The Australian government’s Hosting Certification Framework rightly elevates sovereignty and control as criteria for hosting critical data. ‘Strategic’ certification, the framework’s highest level, signals trustworthiness under governance and assurance measures. But the framework’s focus on who controls the infrastructure needs to sit alongside equal attention to whether that infrastructure can survive stress and restore operations.

The lesson from South Korea is not that nationally controlled infrastructure is misguided, or that governments should default to hyperscale providers. It is that national control without demonstrable resilience is a weak form of trust.

A nationally controlled system that loses irreplaceable data in a single incident fails the same trust test as a foreign-controlled system that becomes unavailable during a crisis. In both cases, the state’s freedom of action disappears when it matters most.

Australia and others investing heavily in digital government are rightly focused on who we trust to build and operate critical systems. But they are less consistent in demanding proof that those systems can fail safely.

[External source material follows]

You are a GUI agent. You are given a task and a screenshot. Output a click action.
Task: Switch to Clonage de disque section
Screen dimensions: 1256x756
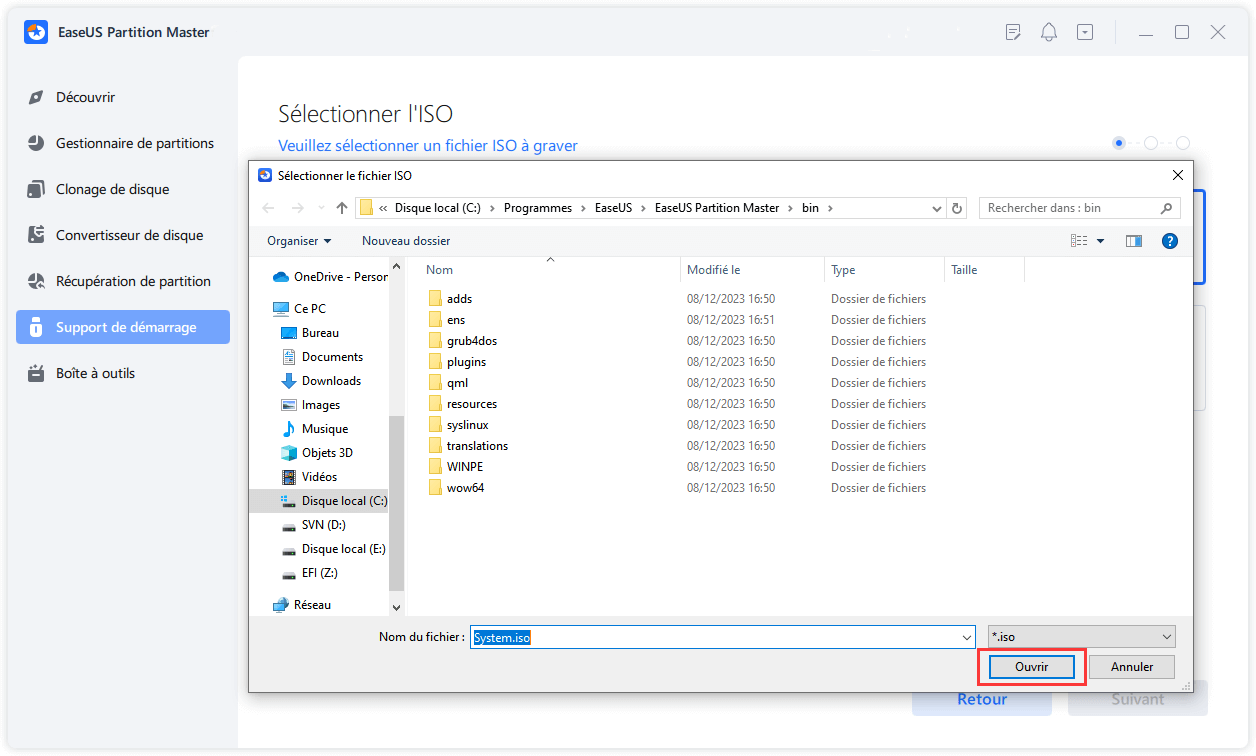click(112, 189)
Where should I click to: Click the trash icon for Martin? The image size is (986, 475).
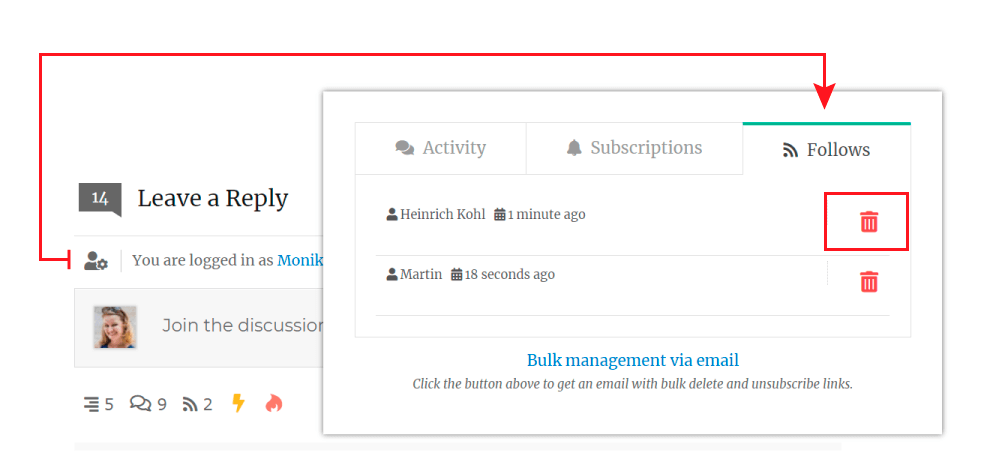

A more credible approach is to treat national control and self-reliance as one pillar within the trust taxonomy, not as a substitute for it. That means asking harder questions: can essential services continue if a facility is lost? Are critical datasets backed up across failure domains? Has recovery been exercised, not just promised?

Those questions apply equally to domestically hosted and nationally controlled data centres and hyperscale environments. They also cut through ideology and branding and focus attention where it belongs—on outcomes.

Fires will happen, power will fail and hardware will break. The choice is whether we design digital government systems that absorb those shocks, or systems that quietly undermine the state’s ability to govern the moment they are tested.